● Aufgabenstellung:
Beantworte die folgenden Fragen zum Text über das Philosophie Magazin 01/2018.
(a) Wonach hat die Suche laut dem Blick auf die Angebote des Buchhandels Konjunktur?
(b) Welches Thema trägt die aktuelle Ausgabe des Philosophie Magazins?
(c) Wann betrat die Verklärung der Kindheit laut Meika Sophia Baader die Bühne der Aufmerksamkeit?

● Textauszug:
★ ★ ★

Philosophie Magazin -- 01/2018

Umschlagfoto, Philosophie Magazin, 01/2018, InKulturA Ein Blick auf die Angebote des Buchhandels zeigt, dass die Suche nach dem „inneren Kind“ Konjunktur hat. Zahlreiche Ratgeber, Selbstzeugnisse und andere, oft dubiose Hilfsangebote zum Finden des angeblich auf dem Weg durchs Leben verloren gegangene Kind in uns, demonstrieren eine fatale Zunahme infantiler Bemühungen, individuell Vergangenes zu verklären und dies als Basis einer Neudefinition innerlicher Befindlichkeiten zu missbrauchen.

"Wo ist das Kind, das ich war?", so das Thema des aktuellen Philosophie Magazin, das sich ebenfalls auf die Spurensuche des vermeintlich abhanden Gekommenen begibt und durch die jeweiligen Beiträge zeigt, dass es doch nicht so einfach bestellt ist um die Idealisierung der eigene Kindheit.

Natürlich wissen gerade Eltern um die erfrischende Naivität kindlicher Fragen, hinter denen sich, seien wir ehrlich, geradezu philosophische Dimensionen auftun, deren Reichweite uns Erwachsenen durch die alltägliche Tretmühle des Beschaffung des materiell Notwendigen sukzessive abhanden gekommen ist. Doch Vorsicht: Die Verklärung der Kindheit ist ein, wie Meika Sophia Baader es schreibt, zeitgeschichtlich relativ neues Phänomen, das die Bühne der Aufmerksamkeit erst betrat, als die Kindersterblichkeit zurückging und sich eine emotionale Beziehung zum eigenen Nachwuchs "lohnte".

★ ★ ★

● Bereitgestellte Daten:
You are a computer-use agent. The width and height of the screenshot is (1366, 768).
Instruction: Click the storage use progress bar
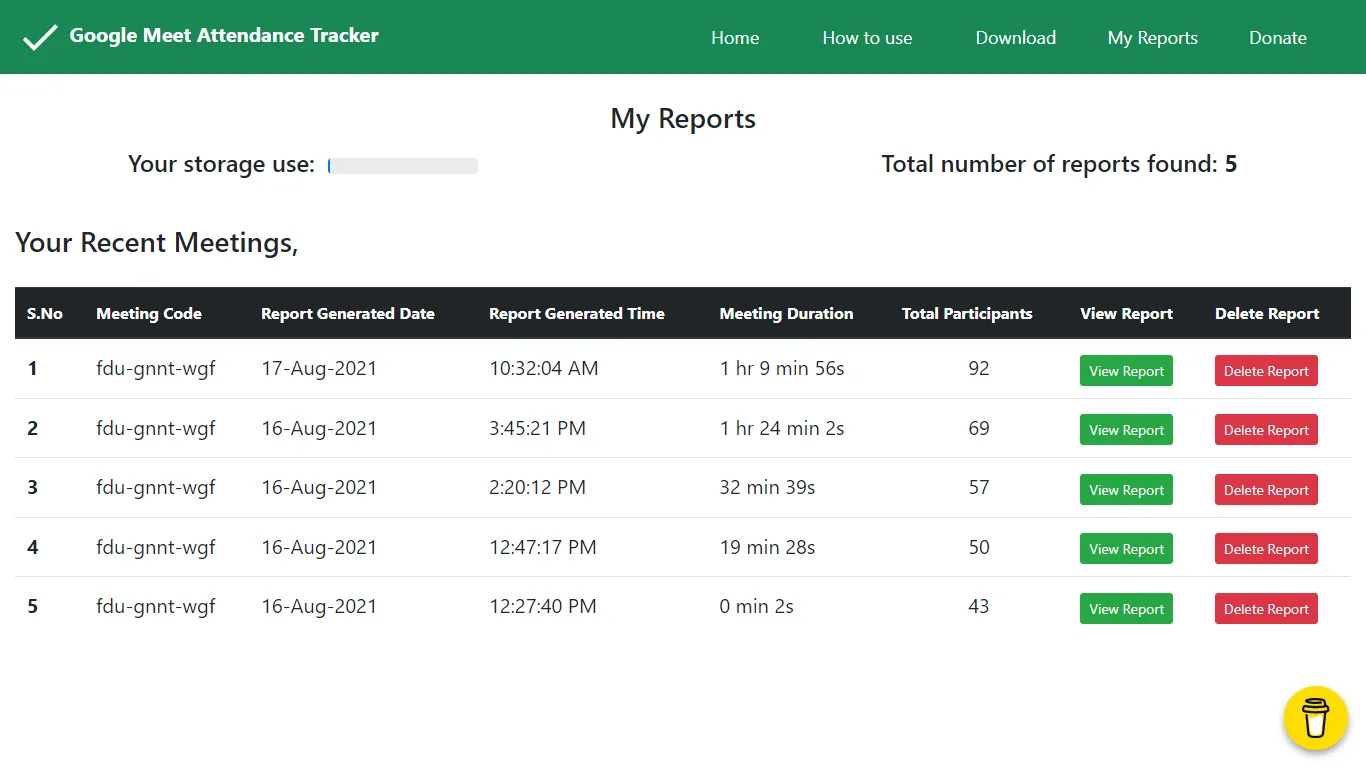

★ ★ ★

● Bearbeitete Aufgabe:
(a) Die Suche nach dem „inneren Kind“ hat Konjunktur.
(b) Das Thema lautet „Wo ist das Kind, das ich war?“.
(c) Sie betrat die Bühne der Aufmerksamkeit erst, als die Kindersterblichkeit zurückging und sich eine emotionale Beziehung zum eigenen Nachwuchs „lohnte“.